REQUIREMENT> Scan the entries that follow for the word "agent", then report every line in which it appears.

* * * * * * *

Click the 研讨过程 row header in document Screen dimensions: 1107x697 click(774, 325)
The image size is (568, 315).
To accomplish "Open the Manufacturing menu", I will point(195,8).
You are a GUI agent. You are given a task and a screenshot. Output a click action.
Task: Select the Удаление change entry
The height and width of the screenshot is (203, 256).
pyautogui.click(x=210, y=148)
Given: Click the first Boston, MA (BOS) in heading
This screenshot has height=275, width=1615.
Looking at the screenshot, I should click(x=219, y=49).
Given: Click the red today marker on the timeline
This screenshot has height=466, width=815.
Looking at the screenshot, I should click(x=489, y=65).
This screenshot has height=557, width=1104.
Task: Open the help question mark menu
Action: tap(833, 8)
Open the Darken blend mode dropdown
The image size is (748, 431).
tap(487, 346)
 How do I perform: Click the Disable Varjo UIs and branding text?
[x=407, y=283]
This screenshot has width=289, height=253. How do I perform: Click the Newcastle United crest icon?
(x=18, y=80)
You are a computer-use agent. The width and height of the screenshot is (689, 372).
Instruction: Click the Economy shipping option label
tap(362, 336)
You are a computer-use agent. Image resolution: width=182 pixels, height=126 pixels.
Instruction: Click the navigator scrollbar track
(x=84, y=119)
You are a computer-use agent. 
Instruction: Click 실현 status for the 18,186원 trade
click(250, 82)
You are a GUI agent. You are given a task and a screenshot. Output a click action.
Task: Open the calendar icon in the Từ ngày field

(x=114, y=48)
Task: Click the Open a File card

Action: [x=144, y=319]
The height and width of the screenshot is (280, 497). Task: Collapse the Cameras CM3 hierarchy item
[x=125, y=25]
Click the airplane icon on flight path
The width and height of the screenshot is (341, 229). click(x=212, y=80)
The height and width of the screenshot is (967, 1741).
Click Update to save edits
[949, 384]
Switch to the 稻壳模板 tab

* * * * * * *

OUTPUT OF THE EXERCISE>
You are a GUI agent. You are given a task and a screenshot. Output a click action.
You are a computer-use agent. The width and height of the screenshot is (689, 372).
You are a computer-use agent. Image resolution: width=182 pixels, height=126 pixels.
You are a computer-use agent. 
You are a GUI agent. You are given a task and a screenshot. Output a click action.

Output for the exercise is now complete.